Source passage =
---*---
Exposing newborns to dust, animal dander and germs may seem abhorrent, but a new study says it can reduce risk of developing allergies and asthma later in life.

Researchers from Johns Hopkins tracked the health of 467 inner-city newborns from Baltimore, Boston, New York and St. Louis over a three-year period.

They also measured the pollution levels in the subjects' homes.

By three years old, children who had been exposed to mouse and cat dander as well as cockroach droppings within their first year of life wheezed significantly less than those who hadn't.

It took exposure to all three allergens, cat, mouse and cockroach, to shape the children's immune responses and this had to happen within the first year to benefit from the protective effect.

"Our study shows that the timing of initial exposure may be critical," says study author Robert Wood, M.D., chief of the Division of Allergy and Immunology at the Johns Hopkins Children's Center. "What this tells us is that not only are many of our immune responses shaped in the first year of life, but also that certain bacteria and allergens play an important role in stimulating and training the immune system to behave a certain way."

Children unexposed to the three allergens in question developed wheezing problems at a rate of 51 percent, while wheezing occurred in only 17 percent of children with exposure.

In the case for good bacteria, normally associated with microbes that inhabit the digestive system, infants living in bacteria-rich homes were less likely to develop environmental allergies later on.

The study was published in the Journal of Allergy and Clinical Immunology.
---*---
Stored records =
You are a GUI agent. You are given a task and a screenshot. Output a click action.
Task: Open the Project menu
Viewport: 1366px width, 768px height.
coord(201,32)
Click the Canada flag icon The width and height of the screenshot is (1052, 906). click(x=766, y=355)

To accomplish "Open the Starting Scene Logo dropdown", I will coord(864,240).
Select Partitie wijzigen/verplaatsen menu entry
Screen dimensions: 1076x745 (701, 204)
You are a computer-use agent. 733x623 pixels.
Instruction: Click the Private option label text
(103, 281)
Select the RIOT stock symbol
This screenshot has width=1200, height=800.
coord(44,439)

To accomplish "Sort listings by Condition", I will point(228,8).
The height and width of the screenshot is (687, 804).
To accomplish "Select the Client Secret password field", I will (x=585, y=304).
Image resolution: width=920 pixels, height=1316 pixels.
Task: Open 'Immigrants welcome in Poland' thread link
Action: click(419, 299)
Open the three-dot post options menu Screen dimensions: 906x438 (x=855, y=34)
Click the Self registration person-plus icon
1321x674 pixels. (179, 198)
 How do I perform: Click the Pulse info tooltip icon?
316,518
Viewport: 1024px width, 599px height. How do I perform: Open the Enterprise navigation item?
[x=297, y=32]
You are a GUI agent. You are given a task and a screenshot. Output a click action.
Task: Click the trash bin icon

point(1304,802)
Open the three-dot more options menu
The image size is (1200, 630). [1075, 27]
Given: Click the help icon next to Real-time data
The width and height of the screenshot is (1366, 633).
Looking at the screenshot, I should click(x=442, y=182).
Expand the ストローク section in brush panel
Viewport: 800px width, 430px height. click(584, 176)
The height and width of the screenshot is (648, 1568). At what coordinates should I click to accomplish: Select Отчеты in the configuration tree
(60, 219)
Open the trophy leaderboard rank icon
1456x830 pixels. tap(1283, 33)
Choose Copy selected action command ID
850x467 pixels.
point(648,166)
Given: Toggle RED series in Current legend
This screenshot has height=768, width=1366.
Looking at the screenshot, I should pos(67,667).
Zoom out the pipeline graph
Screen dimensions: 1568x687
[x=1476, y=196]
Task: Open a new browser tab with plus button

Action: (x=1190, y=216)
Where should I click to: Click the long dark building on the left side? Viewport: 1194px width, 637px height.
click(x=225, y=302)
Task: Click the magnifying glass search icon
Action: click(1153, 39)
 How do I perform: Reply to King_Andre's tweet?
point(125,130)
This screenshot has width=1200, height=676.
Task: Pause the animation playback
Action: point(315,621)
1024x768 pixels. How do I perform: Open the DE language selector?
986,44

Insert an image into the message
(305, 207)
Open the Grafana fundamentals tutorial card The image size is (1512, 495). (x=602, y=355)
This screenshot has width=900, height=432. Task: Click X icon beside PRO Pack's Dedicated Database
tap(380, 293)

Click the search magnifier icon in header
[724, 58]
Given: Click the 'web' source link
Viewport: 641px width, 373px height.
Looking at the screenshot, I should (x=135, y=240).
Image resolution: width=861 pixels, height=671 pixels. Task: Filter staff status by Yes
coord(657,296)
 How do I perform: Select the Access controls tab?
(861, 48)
---*---
Copy the passage of the article on early allergen exposure that starts at the words "By three years" and ends after the words "those who hadn't.". This material is not needed for the work.

Result of this task =
By three years old, children who had been exposed to mouse and cat dander as well as cockroach droppings within their first year of life wheezed significantly less than those who hadn't.